Kiedy ekonomiści zaczynają się kłócić o politykę gospodarczą kraju, prędzej czy później pada tajemnicze określenie: policy mix. Dosłownie znaczy: mieszanka polityk. Dobre wyważenie takiej mieszanki jest jedną z najwyższych sztuk, jaką można osiągnąć w zakresie polityki gospodarczej. Zazwyczaj jednak to się nie udaje.
O sytuacji ekonomicznej współczesnego kraju w znacznej mierze rozstrzyga prowadzona przez władze polityka gospodarcza.

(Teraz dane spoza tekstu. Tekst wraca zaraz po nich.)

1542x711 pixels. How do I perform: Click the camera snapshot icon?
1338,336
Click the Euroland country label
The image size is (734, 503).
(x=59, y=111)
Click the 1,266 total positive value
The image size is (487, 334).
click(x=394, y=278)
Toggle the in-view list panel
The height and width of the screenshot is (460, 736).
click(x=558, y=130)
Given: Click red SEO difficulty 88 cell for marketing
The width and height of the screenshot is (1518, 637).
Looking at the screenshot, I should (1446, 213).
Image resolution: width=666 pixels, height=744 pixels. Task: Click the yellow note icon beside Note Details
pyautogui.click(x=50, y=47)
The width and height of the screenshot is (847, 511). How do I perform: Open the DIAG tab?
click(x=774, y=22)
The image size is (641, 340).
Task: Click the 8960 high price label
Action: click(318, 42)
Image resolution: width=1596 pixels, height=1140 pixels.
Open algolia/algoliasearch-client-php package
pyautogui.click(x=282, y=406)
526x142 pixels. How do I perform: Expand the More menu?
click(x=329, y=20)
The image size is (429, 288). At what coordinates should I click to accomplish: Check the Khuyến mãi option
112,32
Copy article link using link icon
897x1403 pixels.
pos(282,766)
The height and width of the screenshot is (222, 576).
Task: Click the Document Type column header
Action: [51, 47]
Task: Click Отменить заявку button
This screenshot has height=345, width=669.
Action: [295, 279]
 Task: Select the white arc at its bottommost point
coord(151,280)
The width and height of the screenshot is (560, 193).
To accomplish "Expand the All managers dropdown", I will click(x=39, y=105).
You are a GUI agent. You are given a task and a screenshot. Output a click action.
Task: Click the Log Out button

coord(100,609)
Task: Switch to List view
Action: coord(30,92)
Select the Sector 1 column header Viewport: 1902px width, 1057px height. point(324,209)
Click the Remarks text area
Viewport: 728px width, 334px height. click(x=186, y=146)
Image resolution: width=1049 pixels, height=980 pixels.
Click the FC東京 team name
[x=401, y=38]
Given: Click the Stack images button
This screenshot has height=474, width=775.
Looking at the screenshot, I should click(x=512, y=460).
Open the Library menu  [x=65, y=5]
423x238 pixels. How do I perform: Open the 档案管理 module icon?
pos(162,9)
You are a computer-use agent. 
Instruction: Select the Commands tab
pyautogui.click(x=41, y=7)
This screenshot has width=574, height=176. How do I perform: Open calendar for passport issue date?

Choć najważniejsze decyzje – ile kupić towarów, jaką cenę zaakceptować przy zakupie, jak wiele zainwestować, jak duży zaciągnąć kredyt – podejmują samodzielnie miliony uczestników gry rynkowej (bez pytania o zgodę ministra finansów), w rękach instytucji państwowych znajdują się potężne narzędzia, za pomocą których można wpływać na kierunki tych decyzji.
Jeśli władze uznają, że popyt na kredyty rośnie zbyt szybko – mogą podnieść stopy procentowe, zniechęcając nas do brania pieniędzy z banku. Jeśli stwierdzą, że ludzie zbyt mało wydają – mogą obniżyć podatki, pozostawiając więcej pieniędzy w kieszeniach konsumentów. Jeśli boją się zbyt szybkiego wzrostu cen – mogą z kolei zadbać o to, aby wydatki konsumentów były niższe, ograniczając ilość pieniądza na rynku. Prowadzenie polityki ekonomicznej polega na tym, aby trafnie ocenić sytuację i podjąć właściwe decyzje. Decyzje, które mogą się nie podobać z punktu widzenia pojedynczego człowieka (po co NBP podnosi stopy procentowe, skoro ja akurat chcę wziąć kredyt na zakup samochodu?!), ale które służą uniknięciu poważnych gospodarczych zawirowań.
O to, jak powinna wyglądać optymalna polityka ekonomiczna, można się kłócić w nieskończoność.
Jasne są jedynie cele, które władze powinny starać się osiągnąć – szybki i stabilny wzrost gospodarczy, przekładający się na wyższe dochody i wyższy poziom życia ludzi.